“Accendi una finestra”, il libro arriva negli USA

Il progetto editoriale di Claudia Quintieri e Roberto Vignoli approda a Philadelphia in un viaggio tra poesia e fotografia

Il 9 maggio scorso, Roberto Vignoli e Claudia Quintieri sono stati negli USA, in particolare a
Philadelphia, per presentare il loro libro dal titolo Accendi una finestra composto dalle poesie di
Claudia e dalle fotografie di Roberto.

L’evento è stato organizzato dall’America – Italy Society, che promuove la relazione tra cultura americana e italiana e, alla presentazione, vi erano persone che studiano italiano per interesse personale e altre per un’attinenza con la loro discendenza italo-americana. Claudia ha introdotto il libro nella sua totalità, sottolineando il suo profondo desiderio di suscitare emozioni; poi è toccato a Roberto che ha descritto la fortuna di poter assistere a una creatività così talentuosa.

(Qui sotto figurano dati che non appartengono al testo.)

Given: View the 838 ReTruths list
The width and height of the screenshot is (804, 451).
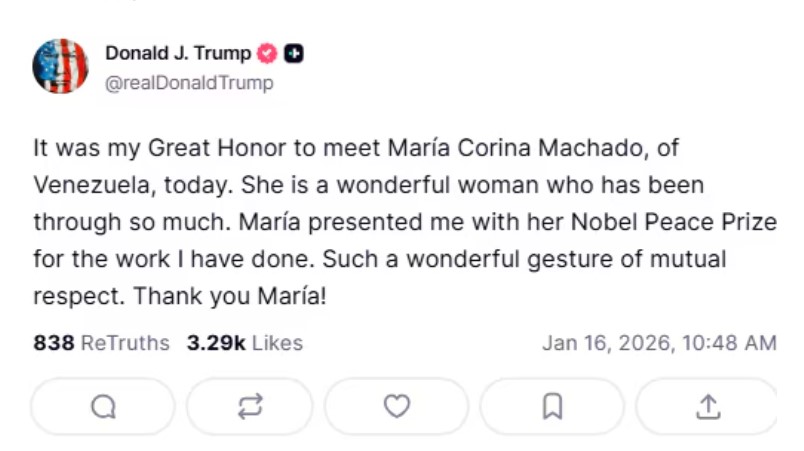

Le poesie che Vignoli e Quintieri hanno letto erano state tradotte in inglese, quindi, al pubblico era stato consegnati degli stampati con le due versioni. Vignoli ha poi illustrato le precedenti esperienze di connubio tra fotografia e poesia. Infine, per supplire all’impossibilità di esporre alle pareti alcuna stampa è stata srotolata una panoramica di cinque metri con le immagini contenute nel libro. Gli autori hanno presentato Accendi una finestra, oltre che a Philadelphia, a Roma in varie sedi, ad Anticoli Corrado, a Parigi e prossimamente lo presenteranno il 30 maggio a Formia allo studio Maqhzen in Via del Castello 19.

Il giorno dopo, il 10 maggio, sempre a Philadelphia, Vignoli ha inaugurato nella galleria Tand’M Arts una mostra dedicata al suo rapporto con la poesia, ed era composta dalla panoramica delle foto del libro su citato con la stampa delle poesie, sempre con testo a fronte, e dalle fotografie di Fondi con le scritte dei versi di Claudio Damiani – con cui Roberto ha lavorato spesso – pubblicate nel libro “Percorsi d’acqua” del 2017. La collaborazione tra Vignoli e Damiani è cominciata quando il comune di Fondi ha chiesto ad entrambi di lavorare insieme con fotografia e poesia per un Festival poetico dedicato a Libero de’ Libero, importante poeta italiano originario del luogo. Successivamente Roberto è andato a fotografare i luoghi che ispirano Damiani, ovvero tutto ciò che attiene al Monte Soratte, anche queste corredate dai versi autografi di questo poeta ed esposte nella mostra.